▸ PROBLEM DESCRIPTION:
Could you print exactly the lines of the listing below, starting at the line that has "Instruction: Open the attachments folder icon" and ending at the line that has "Go to next page", and only those lines?

*** Opening of DATA IN THIS EXERCISE ***

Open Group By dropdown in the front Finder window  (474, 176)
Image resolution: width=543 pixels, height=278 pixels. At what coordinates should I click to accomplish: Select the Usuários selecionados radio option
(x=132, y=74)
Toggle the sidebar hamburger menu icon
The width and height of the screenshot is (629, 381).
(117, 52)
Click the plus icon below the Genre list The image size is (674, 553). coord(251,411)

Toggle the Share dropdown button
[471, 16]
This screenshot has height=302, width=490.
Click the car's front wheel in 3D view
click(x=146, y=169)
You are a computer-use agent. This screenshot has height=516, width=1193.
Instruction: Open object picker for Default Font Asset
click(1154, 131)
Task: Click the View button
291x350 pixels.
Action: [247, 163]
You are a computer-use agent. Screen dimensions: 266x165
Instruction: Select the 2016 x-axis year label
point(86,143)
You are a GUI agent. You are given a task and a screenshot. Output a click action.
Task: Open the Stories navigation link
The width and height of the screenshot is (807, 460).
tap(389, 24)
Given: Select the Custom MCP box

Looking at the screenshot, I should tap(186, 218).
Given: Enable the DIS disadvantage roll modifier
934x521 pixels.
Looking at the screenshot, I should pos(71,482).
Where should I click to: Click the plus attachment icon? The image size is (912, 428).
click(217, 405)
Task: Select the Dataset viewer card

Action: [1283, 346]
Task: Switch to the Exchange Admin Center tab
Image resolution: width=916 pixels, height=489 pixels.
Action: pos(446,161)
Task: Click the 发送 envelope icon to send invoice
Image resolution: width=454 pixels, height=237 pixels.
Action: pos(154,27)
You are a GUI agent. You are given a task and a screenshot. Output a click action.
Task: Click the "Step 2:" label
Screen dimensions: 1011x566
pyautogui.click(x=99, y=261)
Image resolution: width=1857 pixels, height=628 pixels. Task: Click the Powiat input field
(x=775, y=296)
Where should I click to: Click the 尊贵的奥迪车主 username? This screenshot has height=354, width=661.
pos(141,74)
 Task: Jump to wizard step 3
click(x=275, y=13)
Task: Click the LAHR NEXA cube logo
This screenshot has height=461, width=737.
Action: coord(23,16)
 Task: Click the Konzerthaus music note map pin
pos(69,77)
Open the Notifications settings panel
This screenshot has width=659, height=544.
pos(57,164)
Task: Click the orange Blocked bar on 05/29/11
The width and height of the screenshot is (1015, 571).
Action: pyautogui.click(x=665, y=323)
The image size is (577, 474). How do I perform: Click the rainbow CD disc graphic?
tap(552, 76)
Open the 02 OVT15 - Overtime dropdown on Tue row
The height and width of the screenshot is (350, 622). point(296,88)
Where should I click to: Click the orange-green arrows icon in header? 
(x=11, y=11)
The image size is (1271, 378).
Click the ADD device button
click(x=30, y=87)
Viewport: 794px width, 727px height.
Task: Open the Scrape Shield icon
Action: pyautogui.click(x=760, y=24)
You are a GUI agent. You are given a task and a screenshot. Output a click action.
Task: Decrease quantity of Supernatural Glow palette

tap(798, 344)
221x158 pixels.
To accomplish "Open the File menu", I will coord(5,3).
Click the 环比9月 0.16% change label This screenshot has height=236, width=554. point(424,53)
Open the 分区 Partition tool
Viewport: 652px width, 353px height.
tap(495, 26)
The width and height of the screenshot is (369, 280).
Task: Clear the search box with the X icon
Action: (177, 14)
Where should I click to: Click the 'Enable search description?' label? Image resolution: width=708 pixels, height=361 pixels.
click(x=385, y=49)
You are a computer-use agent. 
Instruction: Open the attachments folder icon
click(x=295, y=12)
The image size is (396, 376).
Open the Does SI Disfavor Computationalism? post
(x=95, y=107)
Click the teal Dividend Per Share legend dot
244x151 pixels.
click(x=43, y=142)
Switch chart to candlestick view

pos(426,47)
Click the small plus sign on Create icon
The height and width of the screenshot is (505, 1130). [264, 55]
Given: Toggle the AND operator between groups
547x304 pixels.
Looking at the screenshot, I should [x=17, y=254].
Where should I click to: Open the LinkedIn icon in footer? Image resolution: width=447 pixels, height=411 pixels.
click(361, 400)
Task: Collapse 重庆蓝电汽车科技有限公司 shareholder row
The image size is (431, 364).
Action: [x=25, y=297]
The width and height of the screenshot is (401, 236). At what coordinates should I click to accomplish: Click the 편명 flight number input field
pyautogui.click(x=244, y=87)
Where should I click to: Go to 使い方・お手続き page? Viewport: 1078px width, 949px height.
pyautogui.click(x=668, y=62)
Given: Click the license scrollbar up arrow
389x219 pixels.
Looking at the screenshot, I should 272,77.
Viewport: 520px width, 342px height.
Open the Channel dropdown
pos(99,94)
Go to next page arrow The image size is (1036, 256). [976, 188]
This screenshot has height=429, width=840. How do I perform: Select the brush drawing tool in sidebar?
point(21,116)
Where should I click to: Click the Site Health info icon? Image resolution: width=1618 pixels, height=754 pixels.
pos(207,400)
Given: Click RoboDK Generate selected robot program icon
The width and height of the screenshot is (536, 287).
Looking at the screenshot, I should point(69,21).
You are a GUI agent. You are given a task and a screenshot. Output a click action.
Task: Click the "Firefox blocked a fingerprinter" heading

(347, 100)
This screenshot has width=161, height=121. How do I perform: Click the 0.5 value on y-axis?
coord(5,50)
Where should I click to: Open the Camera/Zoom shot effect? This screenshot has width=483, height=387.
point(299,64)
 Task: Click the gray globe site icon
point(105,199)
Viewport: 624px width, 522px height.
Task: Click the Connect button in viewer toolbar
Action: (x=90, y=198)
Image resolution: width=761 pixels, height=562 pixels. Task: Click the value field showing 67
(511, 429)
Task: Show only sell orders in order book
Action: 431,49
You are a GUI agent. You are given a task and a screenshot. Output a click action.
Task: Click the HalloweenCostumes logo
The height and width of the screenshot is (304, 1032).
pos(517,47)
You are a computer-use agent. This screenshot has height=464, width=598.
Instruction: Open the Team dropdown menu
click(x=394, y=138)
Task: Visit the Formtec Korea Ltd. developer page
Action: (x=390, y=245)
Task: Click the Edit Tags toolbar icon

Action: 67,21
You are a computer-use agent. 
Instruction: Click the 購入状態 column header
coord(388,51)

*** Close of DATA IN THIS EXERCISE ***

▸ ANSWER TO THIS PROBLEM:
Instruction: Open the attachments folder icon
click(x=295, y=12)
The image size is (396, 376).
Open the Does SI Disfavor Computationalism? post
(x=95, y=107)
Click the teal Dividend Per Share legend dot
244x151 pixels.
click(x=43, y=142)
Switch chart to candlestick view

pos(426,47)
Click the small plus sign on Create icon
The height and width of the screenshot is (505, 1130). [264, 55]
Given: Toggle the AND operator between groups
547x304 pixels.
Looking at the screenshot, I should [x=17, y=254].
Where should I click to: Open the LinkedIn icon in footer? Image resolution: width=447 pixels, height=411 pixels.
click(361, 400)
Task: Collapse 重庆蓝电汽车科技有限公司 shareholder row
The image size is (431, 364).
Action: [x=25, y=297]
The width and height of the screenshot is (401, 236). At what coordinates should I click to accomplish: Click the 편명 flight number input field
pyautogui.click(x=244, y=87)
Where should I click to: Go to 使い方・お手続き page? Viewport: 1078px width, 949px height.
pyautogui.click(x=668, y=62)
Given: Click the license scrollbar up arrow
389x219 pixels.
Looking at the screenshot, I should 272,77.
Viewport: 520px width, 342px height.
Open the Channel dropdown
pos(99,94)
Go to next page arrow The image size is (1036, 256). [976, 188]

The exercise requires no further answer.